EXERCISE DETAILS: Below are some records. Output the lines from the first one through the line that holds "Viewport: 699px width, 448px height.", exactly as written, with no pictures.

#### DATA FOR REVIEW

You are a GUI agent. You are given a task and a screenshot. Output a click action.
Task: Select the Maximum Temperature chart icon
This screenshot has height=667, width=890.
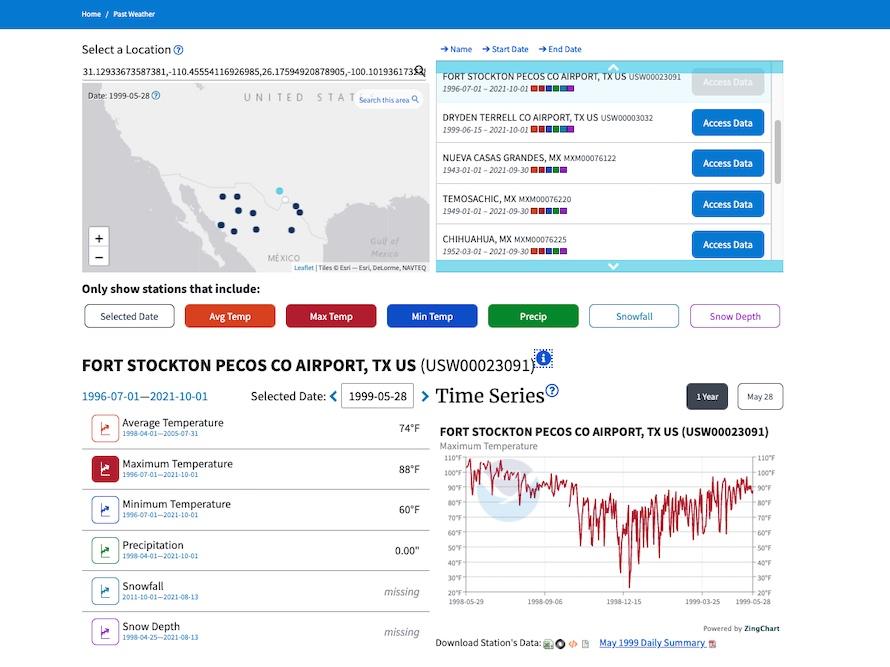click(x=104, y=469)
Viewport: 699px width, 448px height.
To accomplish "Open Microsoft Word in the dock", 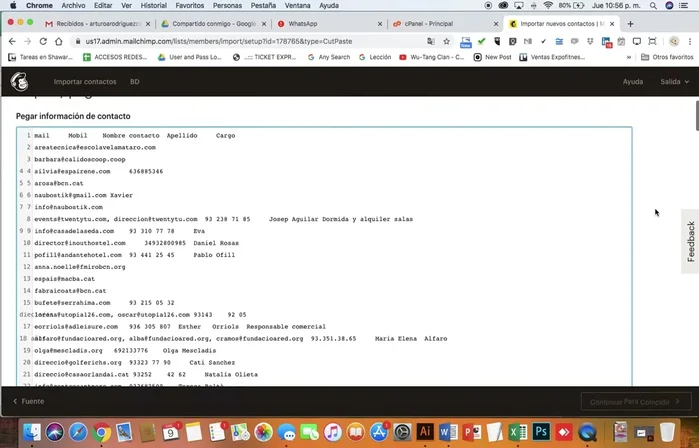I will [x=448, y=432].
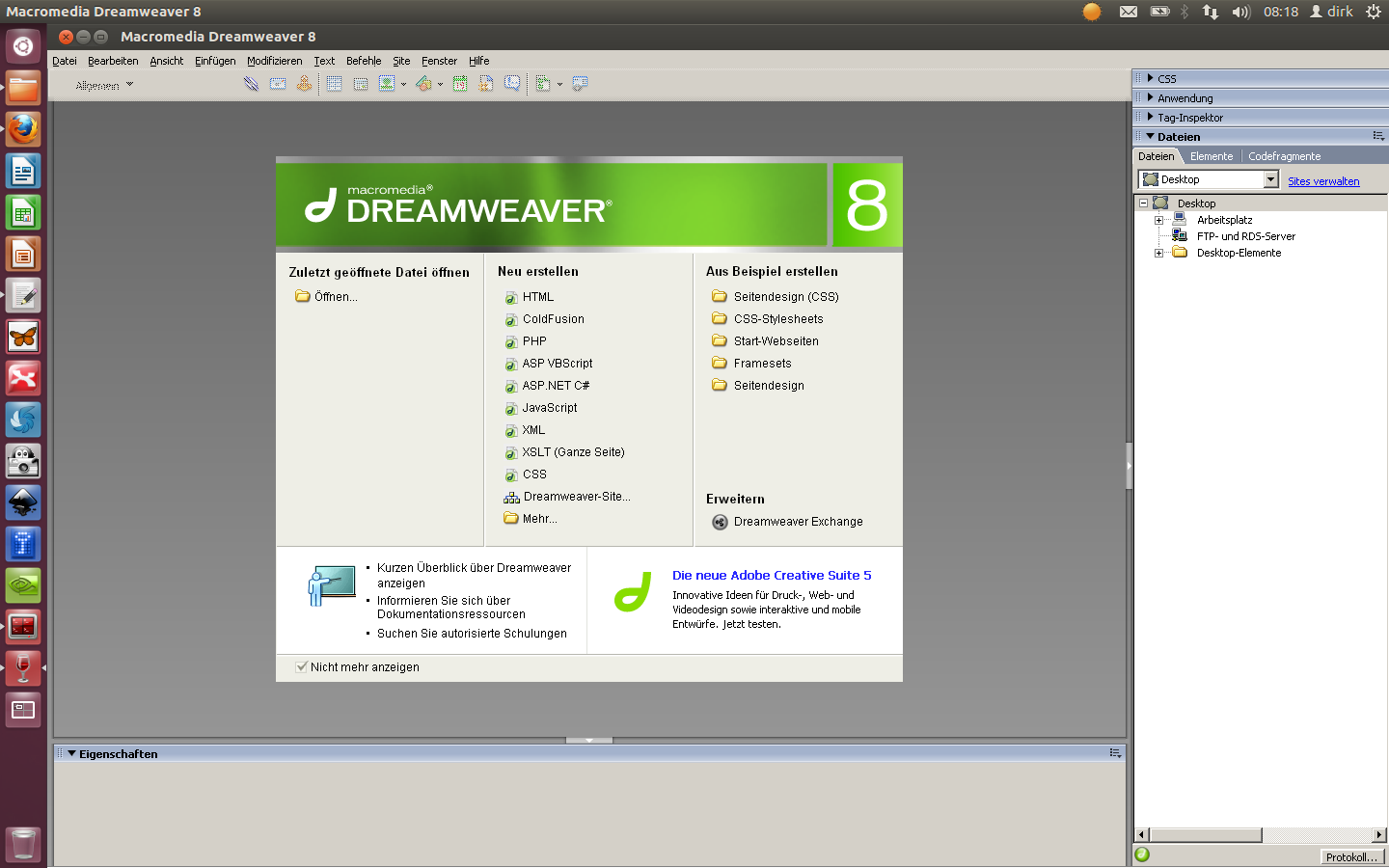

########

SOLUTION TO THE PROBLEM:
You are a GUI agent. You are given a task and a screenshot. Output a click action.
Task: Select the Maximum Temperature chart icon
This screenshot has height=667, width=890.
click(x=104, y=469)
Viewport: 699px width, 448px height.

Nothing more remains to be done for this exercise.